Miedo a la honestidad, miedo a la mentira, miedo al amor y miedo al odio. Todo se compone de una misma cosa, crecer. El miedo te obstruye, te inhibe a ir por más. Es esa vocecita adentro tuyo diciendote que no lo vas a lograr, que es menos para vos, mejor no intentar.
La valentía no se define solamente como un acto heroíco. La valentía se vale de pelear por aquello que anhelas, la valentía es efrentar ese miedo que te tiene tomado por las garras y decir: ``Acá me tenés, y ahora?´´De eso se trata, la valentía es intentar y el miedo enfrentar.
No dejes de intentar, por miedo a enfrentar. Cuanto más intentes, más vas a conseguir. Hacele caso omiso a esa vocesita que se interna en tus pensamientos. Un valiente se vale por pelear.
Con respecto a esta otra gran mentira: Verguenza, puedo decir que se presenta en aquellas situaciones en las que te sentís emocionalmente preparado para enfrentar, y llegado su momento, parece que todo tu esfuerzo se extingue. Bajas la cabeza, y te volves a atrás.

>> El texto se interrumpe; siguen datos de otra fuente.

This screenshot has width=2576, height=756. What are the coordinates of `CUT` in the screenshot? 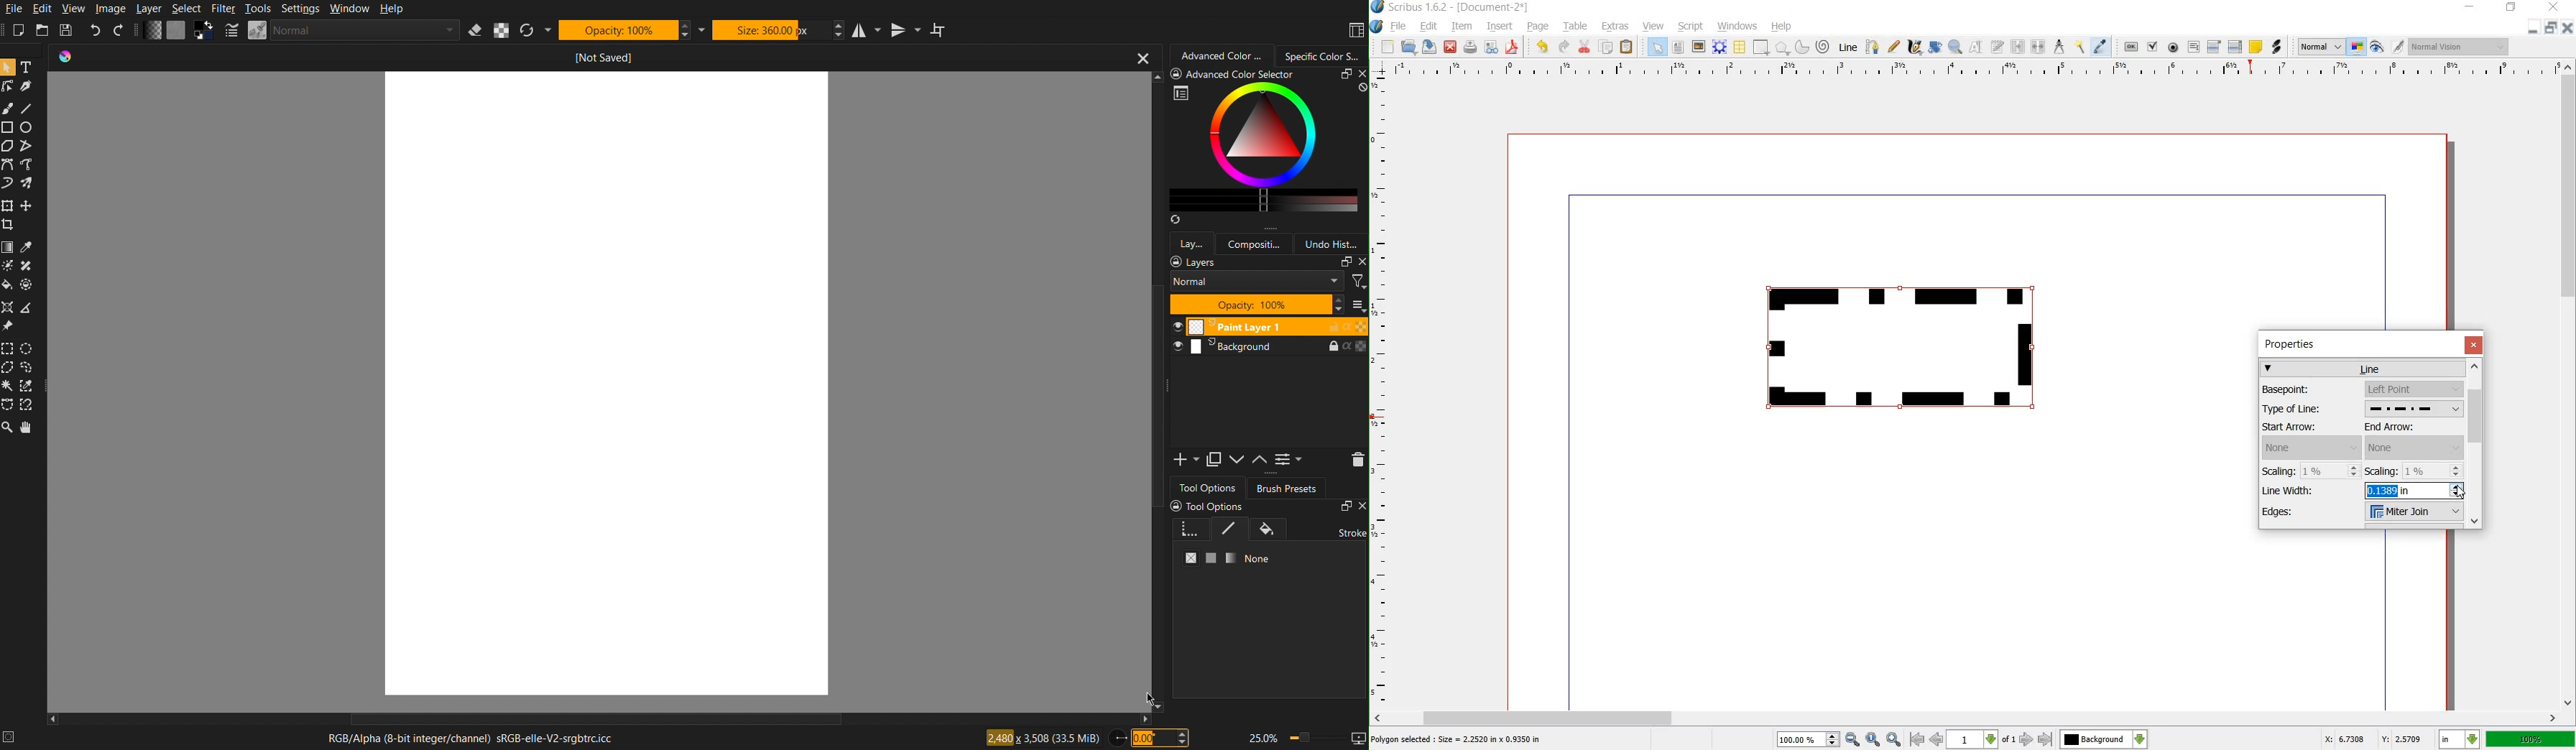 It's located at (1585, 47).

Pero tenés que saber algo, en todo el mundo, no hay nadie como vos, sos único, en cuerpo y en alma. Animate, porque se puede ir por más. No te quedes con la duda de si hubiese sido de una forma u otra, es preferible morir en el intento, antes que con remordimiento.
Que dos grandes mentiras como estas no te quiten esa pasión por querer ir por más. Que sea el valor lo que brille como oro, y no el miedo y la verguenza tu carbón.